Investing tips from SmarTrend CEO Chip Brian
New strategies for new times
Not too long ago, when you bought a stock, it was usually with the intent to hold for some time, especially if it was a blue chip stock. Well, given the volatility of the market and the quick pace of information, that strategy just doesn't hold water anymore. One of the newer investment strategies is "trend trading," which uses mathematically-based, statistically sound trend analysis of the market to help you determine when to make a move.
"Most of these systems use 'moving averages' or 'channel breakouts' to determine the general direction of the market to generate trade signals on individual stocks," explained Brian. "By using this analysis platform, investors can avoid the mistakes inherent in often emotional and fundamentally flawed strategies being implemented by a large percentage of the trading community today."
Not all analysis is created equal
Whether you decide to rely on a strategy like trend trading or range trading, you need to do your research before signing on and paying for any service. Find out how many stocks it covers. Does it offer information in real time or does it analyze the information overnight? How can you personalize the service to fit your needs? How have investors faired using the service? How easy is it to use? How often is the site updated? Does the service provide background information on covered stocks?
Brian said users have to shell out $99 a month for his service but SmarTrend employs proprietary, pattern recognition technology developed over 25 years to analyze more than 5,000 stocks traded on the major U.S. exchanges and OTC/NASDAQ in real time, scanning all the securities every five minutes to determine changes in momentum. Still unsure? SmarTrend offers a 14-day free trial of the full service.
How much to invest?
If you can afford to, set aside at least 10% of your income to save or invest, recommended Brian. It's okay to want more bang for your buck but be wary of claims of high returns for low risk. Given the volatility in today's market, investing is, without question, risky.
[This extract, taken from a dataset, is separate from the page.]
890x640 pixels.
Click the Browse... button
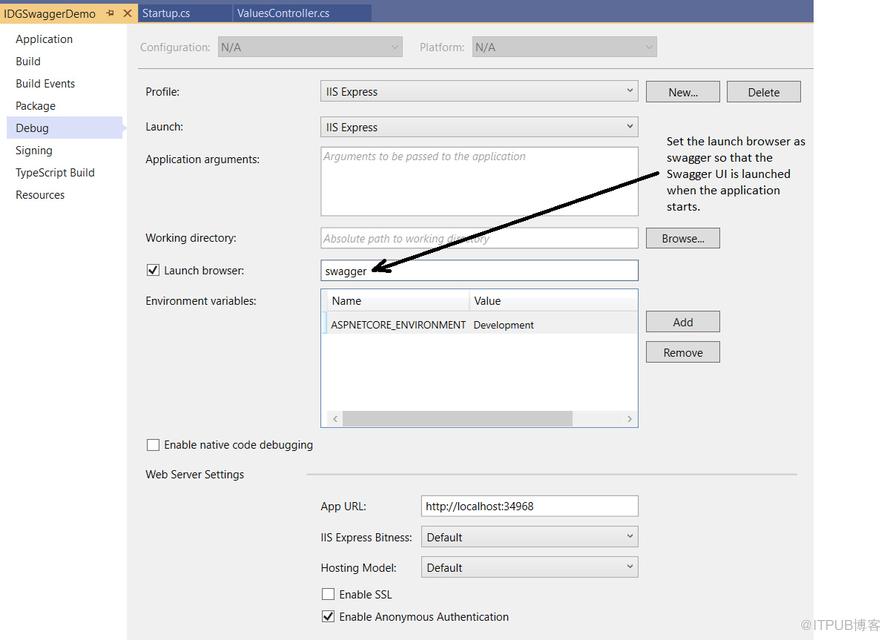683,238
But doing your homework can mitigate the nail-biting part of the decision.
Spread the risk
Don't put your faith in one stock or sector. Slow and steady is still the smart way to go, too. If you have $1,000 to invest in one stock, buy it in 25% increments over time, advised Brian. "The first $250 should be on an uptrend, and then scale in the rest on subsequent days when the market is lower. This can help avoid the pitfall of chasing a stock and always buying high. If you can average in and keep your cost basis lower, you can minimize risk." Do the same when moving into other sectors. He said that ultimately, you should be invested in at least four to five areas (20-25% in each), building your position over time.